El adulto puede acompañar y estar disponible, dejando que el pequeño pruebe por sí mismo antes de intervenir.
Cómo favorecemos la atención en CEI Caracola
En CEI Caracola ofrecemos a los niños de 0 a 3 años experiencias adaptadas a su etapa de desarrollo, respetando sus ritmos, intereses y necesidades.
El juego, las rutinas, el movimiento y las actividades sensoriales forman parte del día a día y permiten que los pequeños exploren el entorno de una manera activa.
Los espacios y propuestas se adaptan a cada etapa para favorecer progresivamente la autonomía, la curiosidad y la participación.
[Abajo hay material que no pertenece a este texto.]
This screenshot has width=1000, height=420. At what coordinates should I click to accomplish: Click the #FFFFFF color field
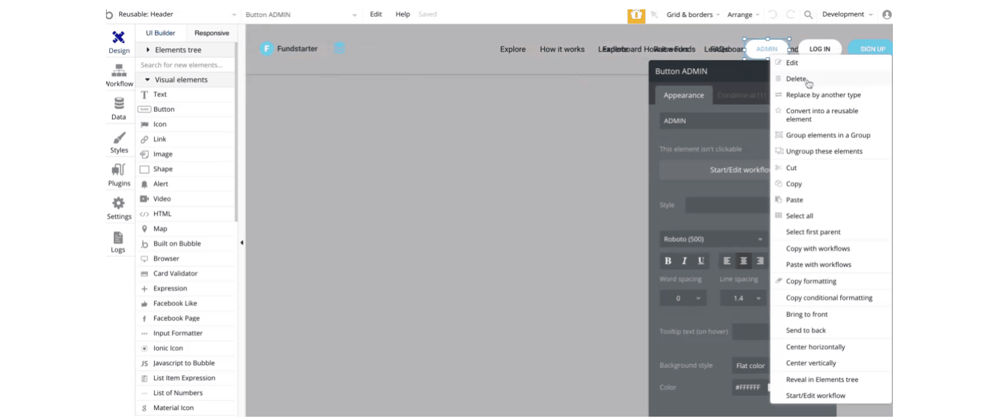coord(750,387)
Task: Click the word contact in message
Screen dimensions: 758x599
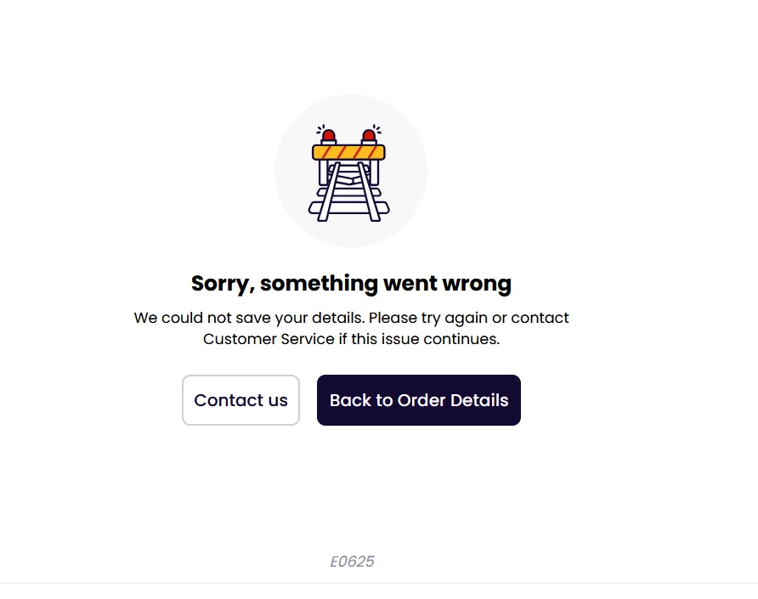Action: click(540, 318)
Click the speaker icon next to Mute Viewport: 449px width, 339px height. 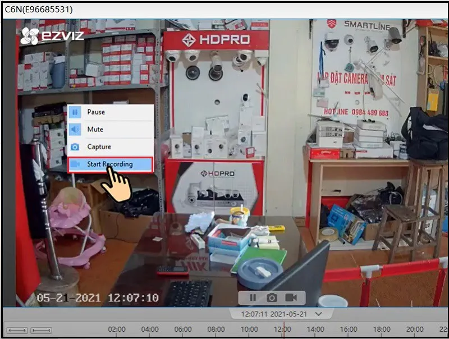pyautogui.click(x=75, y=129)
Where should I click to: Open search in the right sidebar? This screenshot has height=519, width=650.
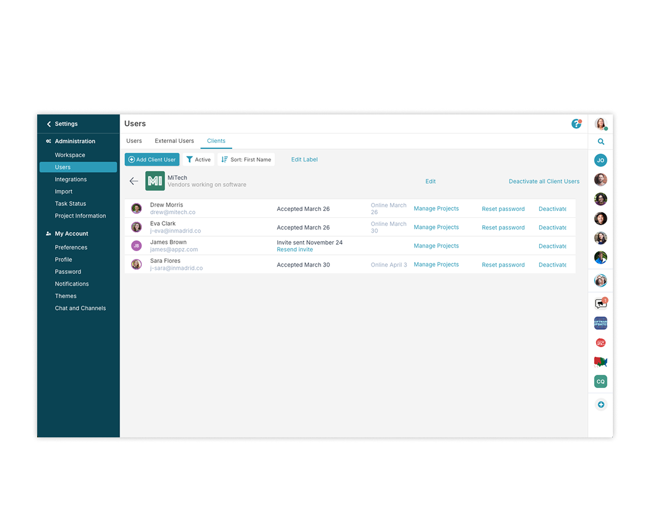click(600, 141)
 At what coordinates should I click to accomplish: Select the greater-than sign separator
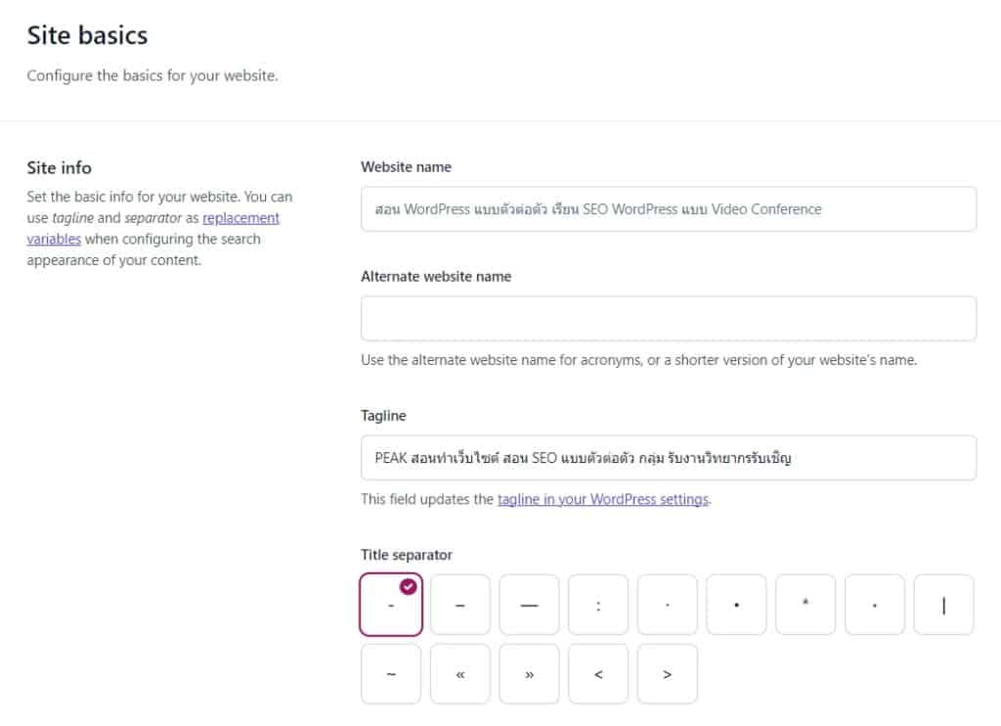click(x=667, y=674)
De esta manera, estimular la concentración en niños pequeños forma parte de un acompañamiento más amplio orientado a favorecer su desarrollo integral, sin exigir capacidades que todavía están en proceso de adquisición.
Preguntas frecuentes
¿Influyen el sueño y el cansancio en la concentración de los niños?
Sí. Cuando un niño está cansado puede resultarle más difícil mantener el interés en una actividad. Respetar sus necesidades de descanso es importante para su bienestar y participación.
¿El hambre puede afectar a la atención de un niño pequeño?
El hambre, la sed o el malestar pueden hacer que el pequeño esté menos receptivo a determinadas actividades. Antes de preocuparnos por su atención, conviene considerar sus necesidades básicas.
¿Es recomendable utilizar premios para conseguir que un niño se concentre?
No es necesario recurrir a premios para mantener su atención. Es preferible ofrecer actividades interesantes y adaptadas a su edad, permitiendo que la motivación surja del propio juego y la exploración.
¿La música de fondo ayuda a los niños a concentrarse?
Depende del niño y de la actividad. En algunos momentos, demasiados sonidos pueden convertirse en una distracción. Para actividades que requieren mayor atención puede ser preferible un ambiente tranquilo.
¿Cuándo debería preocuparme si mi hijo tiene dificultades para mantener la atención?
La capacidad de atención varía mucho durante los primeros años y depende de la edad, el interés y el momento del niño. Si existen dudas persistentes sobre su desarrollo, lo adecuado es consultarlas con su pediatra o profesional sanitario.
Conclusión
Aprender cómo estimular la concentración en niños pequeños implica, sobre todo, comprender cómo se desarrolla la atención durante los primeros años.
El juego, los cuentos, las actividades sensoriales, las rutinas y un entorno adaptado pueden ofrecer oportunidades para que el pequeño mantenga progresivamente su interés.
Más que exigir largos periodos de concentración, debemos proporcionar experiencias adecuadas a su edad, respetar sus señales y permitirle explorar a su propio ritmo.
En CEI Caracola acompañamos este proceso mediante actividades y espacios adaptados a las necesidades de los niños de 0 a 3 años, favoreciendo su curiosidad, autonomía y desarrollo integral.